### Dataset entries ###
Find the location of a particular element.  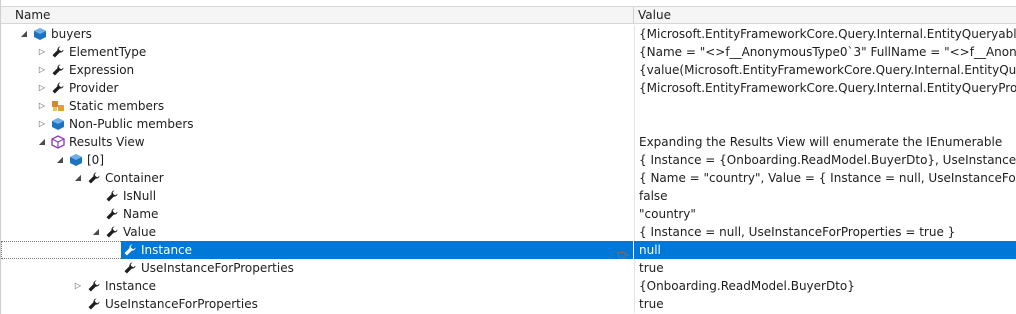

name-cell: ▷ Non-Public members is located at coordinates (317, 124).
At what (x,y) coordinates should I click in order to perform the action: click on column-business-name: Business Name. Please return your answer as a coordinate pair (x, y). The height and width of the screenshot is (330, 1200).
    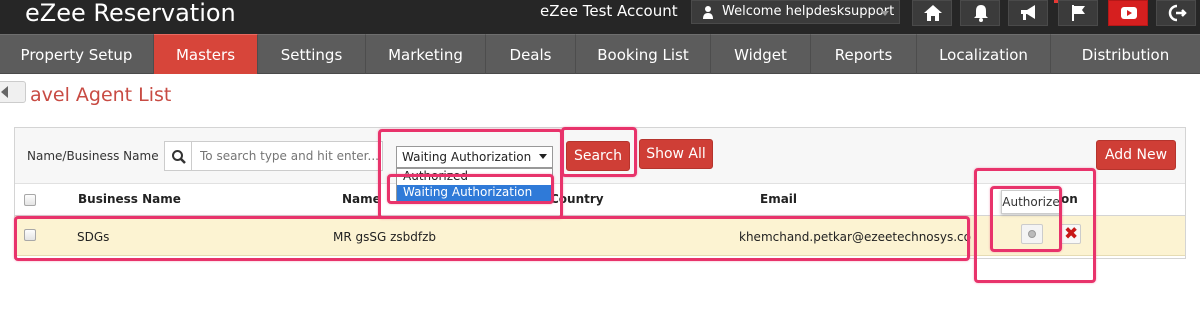
    Looking at the image, I should click on (130, 199).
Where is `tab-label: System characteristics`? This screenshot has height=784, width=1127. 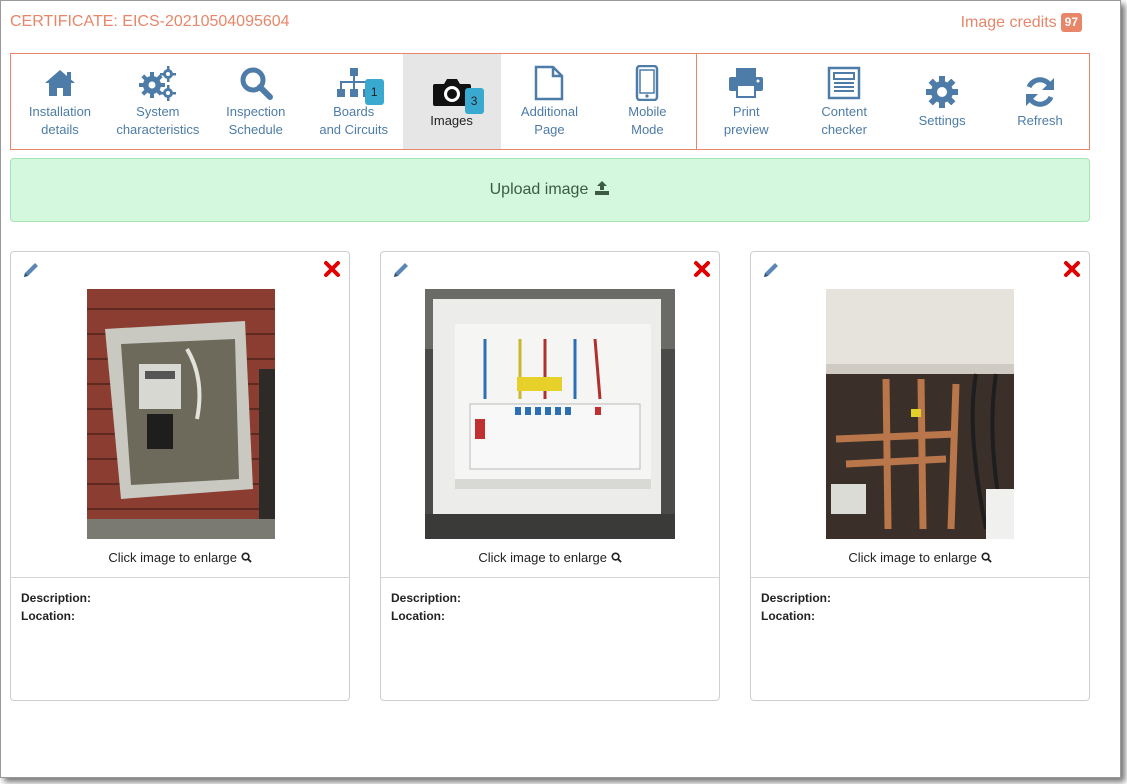
tab-label: System characteristics is located at coordinates (158, 120).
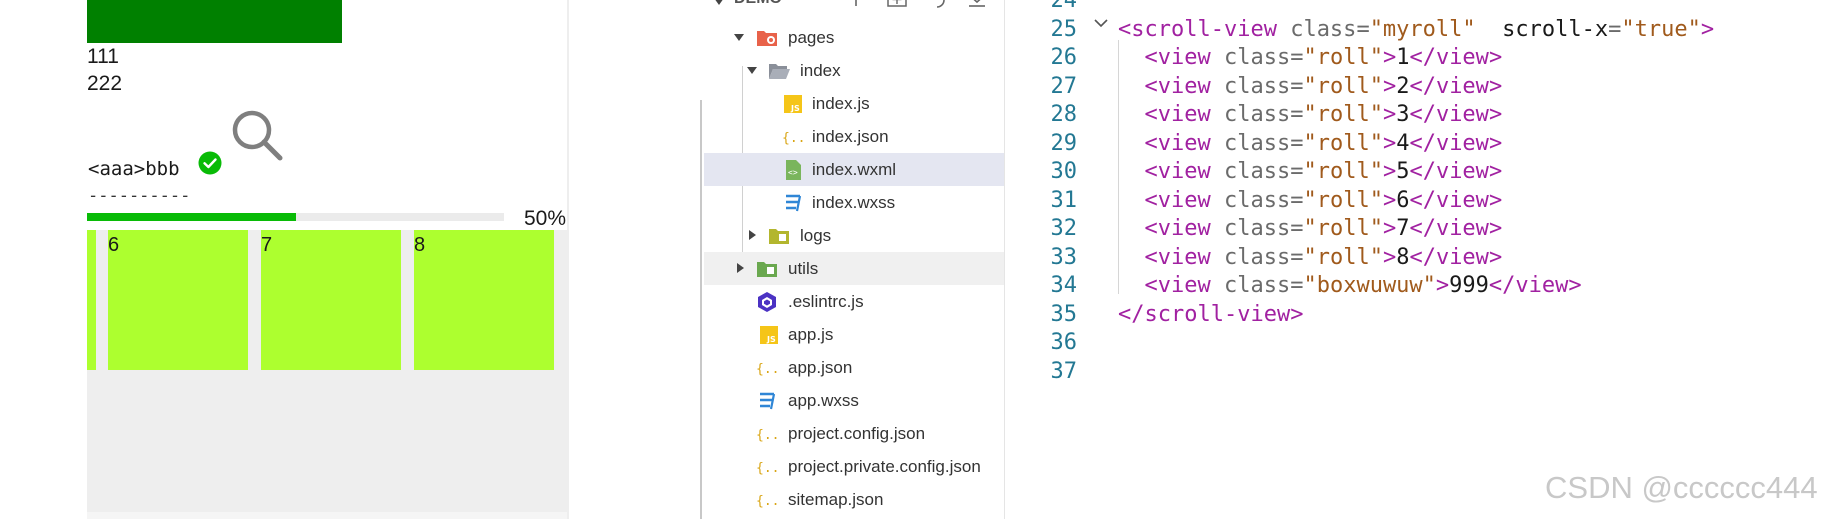 The height and width of the screenshot is (519, 1847). I want to click on progress-bar, so click(296, 217).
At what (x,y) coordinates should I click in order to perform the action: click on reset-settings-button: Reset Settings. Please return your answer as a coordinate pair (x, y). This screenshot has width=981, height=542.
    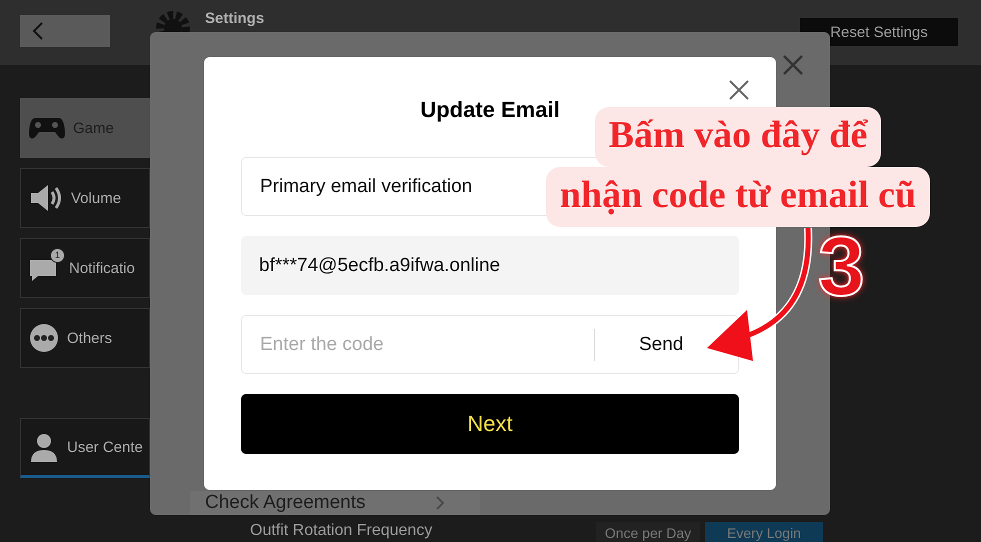
    Looking at the image, I should click on (879, 32).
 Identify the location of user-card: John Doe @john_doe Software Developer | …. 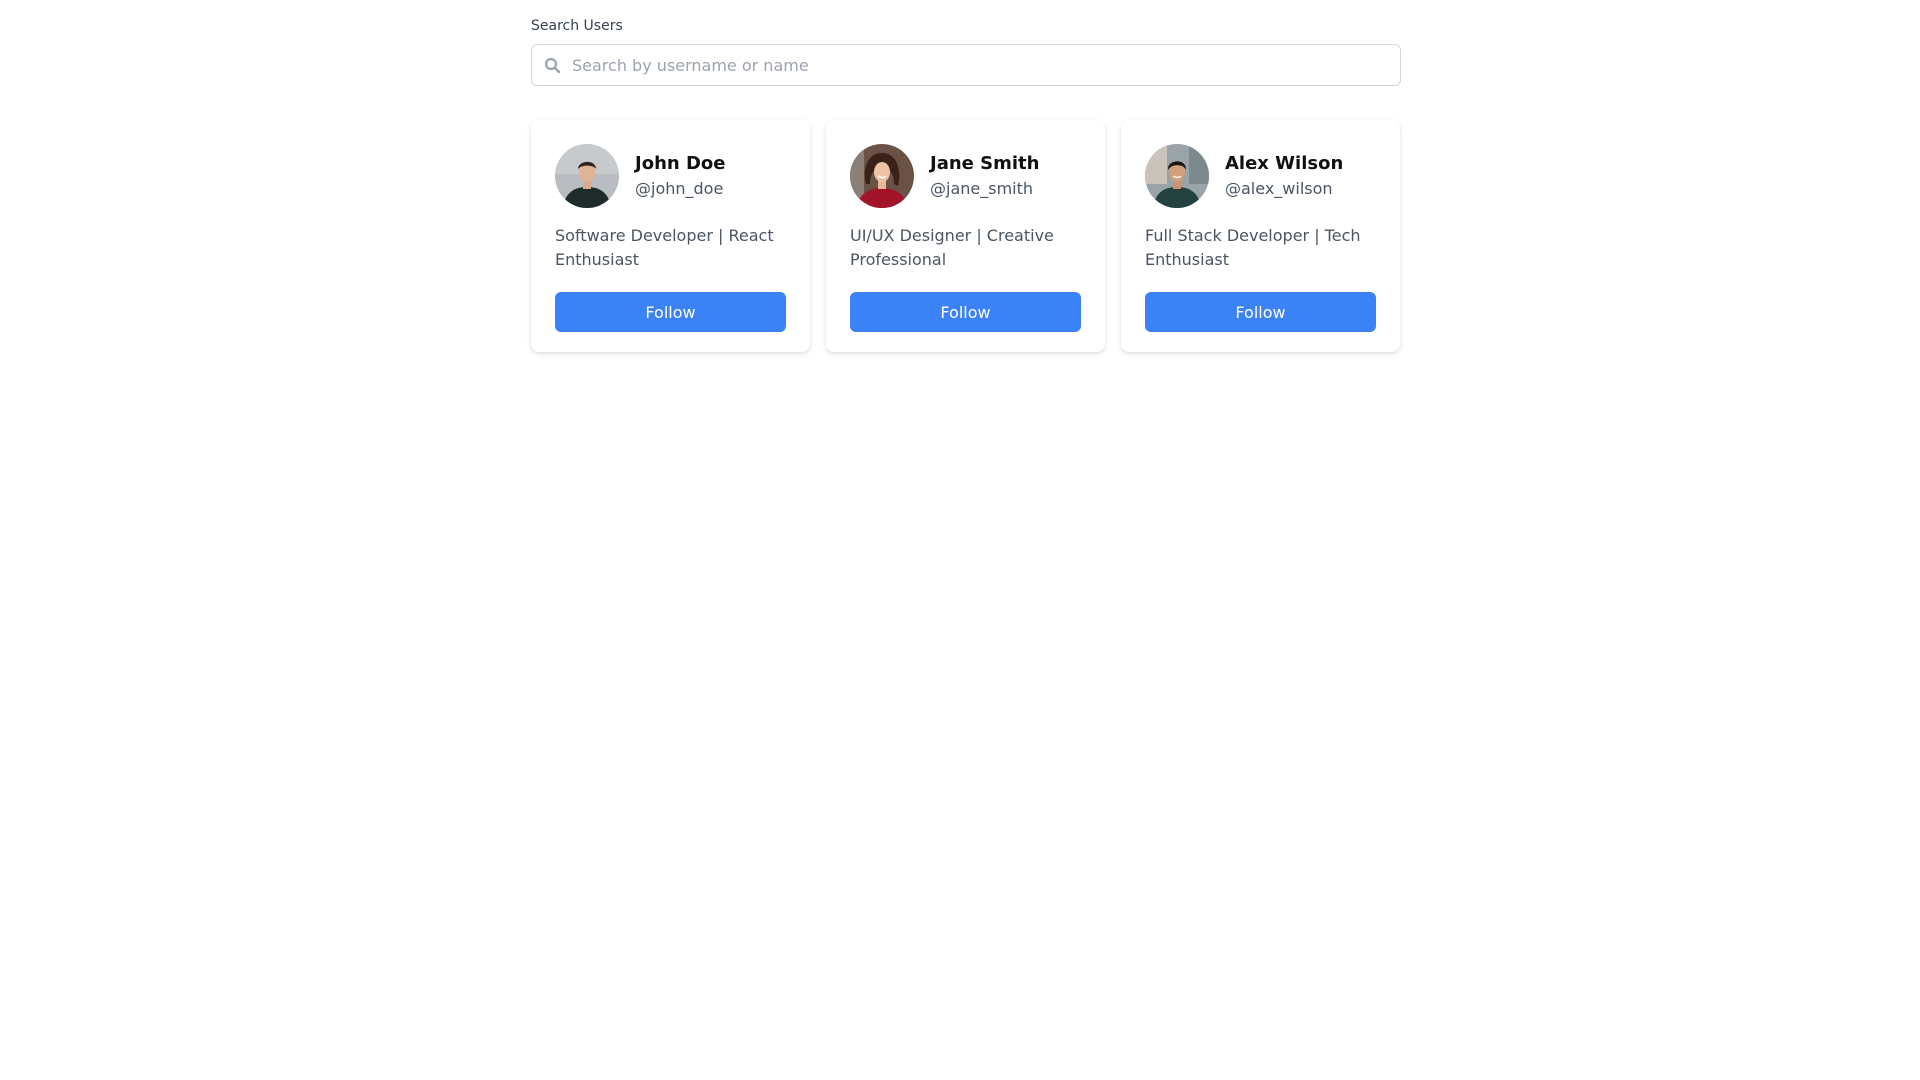
(670, 236).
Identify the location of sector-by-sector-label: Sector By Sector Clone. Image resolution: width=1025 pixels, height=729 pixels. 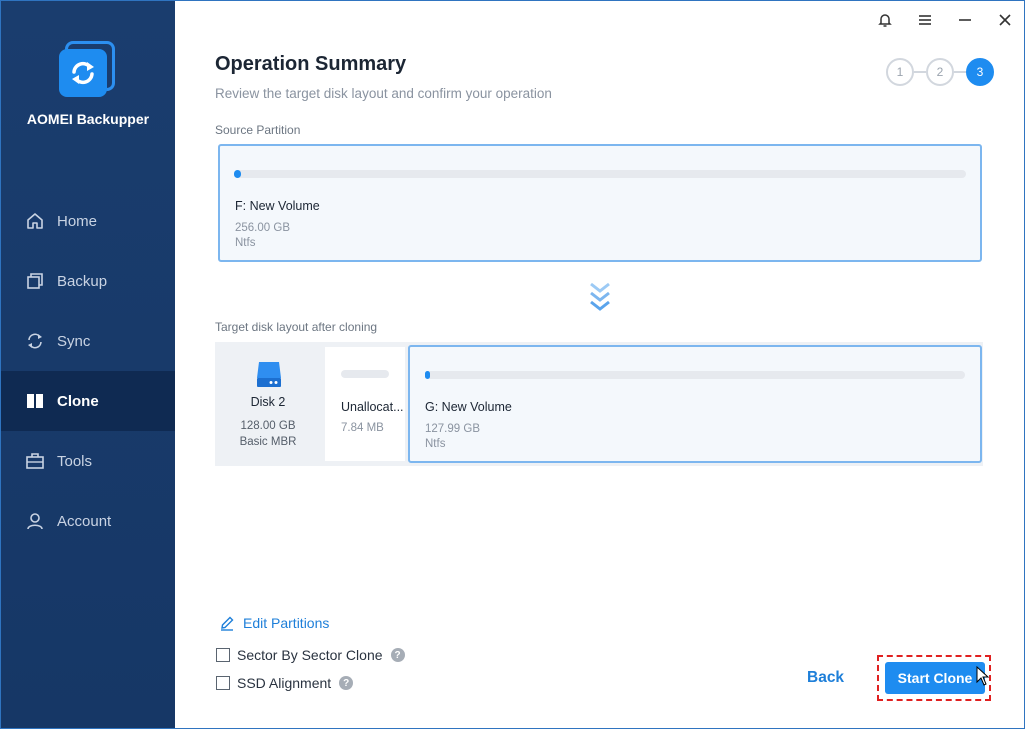
(310, 655).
###
▸ Activity
Update the lines from the one containing "Identify the location of user-card: John" through the end of the records, swapping "Software Developer" for "Product Manager" and leaving everything else as it is. Leave the pictures out.

▸ Response to the exercise
 Identify the location of user-card: John Doe @john_doe Product Manager | …. 
(670, 236).
Identify the location of sector-by-sector-label: Sector By Sector Clone. Image resolution: width=1025 pixels, height=729 pixels. 
(310, 655).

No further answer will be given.